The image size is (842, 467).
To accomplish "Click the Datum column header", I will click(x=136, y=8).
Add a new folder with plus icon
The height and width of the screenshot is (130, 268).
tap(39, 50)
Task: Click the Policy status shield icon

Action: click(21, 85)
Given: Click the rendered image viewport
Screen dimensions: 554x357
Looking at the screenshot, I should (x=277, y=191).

════════════════

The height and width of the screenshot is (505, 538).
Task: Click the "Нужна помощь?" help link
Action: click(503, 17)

════════════════

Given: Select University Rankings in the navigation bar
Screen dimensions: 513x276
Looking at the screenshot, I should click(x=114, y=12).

════════════════

### Exercise objective
Gather every line in the rows above that contains the word "Given". Case counts.

### Answer to the task
Given: Click the rendered image viewport
Given: Select University Rankings in the navigation bar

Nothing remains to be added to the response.